YOUR INSTRUCTIONS
Would you reproduce exactly the lines below from the one holding "Instruction: Click the" through the one holding "This screenshot has width=550, height=1496.", inclusive, and no others?

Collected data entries
-- -- --

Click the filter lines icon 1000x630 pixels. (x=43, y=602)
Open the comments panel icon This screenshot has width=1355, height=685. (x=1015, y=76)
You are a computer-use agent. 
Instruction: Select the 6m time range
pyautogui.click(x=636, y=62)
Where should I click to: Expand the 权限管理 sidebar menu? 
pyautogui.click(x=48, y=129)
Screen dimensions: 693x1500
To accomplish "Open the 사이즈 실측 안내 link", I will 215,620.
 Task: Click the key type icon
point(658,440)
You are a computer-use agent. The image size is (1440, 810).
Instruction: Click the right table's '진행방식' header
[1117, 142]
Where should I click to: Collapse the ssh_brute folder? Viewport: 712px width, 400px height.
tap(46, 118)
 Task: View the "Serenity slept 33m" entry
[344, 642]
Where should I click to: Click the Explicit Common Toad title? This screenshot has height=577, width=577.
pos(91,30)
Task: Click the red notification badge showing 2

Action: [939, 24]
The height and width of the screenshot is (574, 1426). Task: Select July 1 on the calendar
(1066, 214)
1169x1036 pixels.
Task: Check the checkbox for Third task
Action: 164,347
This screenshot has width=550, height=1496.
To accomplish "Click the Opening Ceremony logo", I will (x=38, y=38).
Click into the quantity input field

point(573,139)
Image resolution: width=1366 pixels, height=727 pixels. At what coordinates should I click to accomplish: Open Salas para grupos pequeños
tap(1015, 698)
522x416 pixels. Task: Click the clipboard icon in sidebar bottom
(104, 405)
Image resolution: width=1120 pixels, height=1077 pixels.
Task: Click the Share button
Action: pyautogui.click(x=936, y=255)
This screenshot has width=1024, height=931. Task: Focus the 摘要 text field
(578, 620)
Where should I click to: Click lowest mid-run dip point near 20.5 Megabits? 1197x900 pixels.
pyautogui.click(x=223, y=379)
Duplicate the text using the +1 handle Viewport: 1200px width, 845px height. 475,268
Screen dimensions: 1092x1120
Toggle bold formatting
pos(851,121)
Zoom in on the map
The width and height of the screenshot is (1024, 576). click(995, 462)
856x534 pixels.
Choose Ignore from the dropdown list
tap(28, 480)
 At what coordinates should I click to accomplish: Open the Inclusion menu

-- -- --

RESPONSE FOR THIS EXERCISE
Instruction: Click the right table's '진행방식' header
[1117, 142]
Where should I click to: Collapse the ssh_brute folder? Viewport: 712px width, 400px height.
tap(46, 118)
 Task: View the "Serenity slept 33m" entry
[344, 642]
Where should I click to: Click the Explicit Common Toad title? This screenshot has height=577, width=577.
pos(91,30)
Task: Click the red notification badge showing 2

Action: [939, 24]
The height and width of the screenshot is (574, 1426). Task: Select July 1 on the calendar
(1066, 214)
1169x1036 pixels.
Task: Check the checkbox for Third task
Action: 164,347
This screenshot has width=550, height=1496.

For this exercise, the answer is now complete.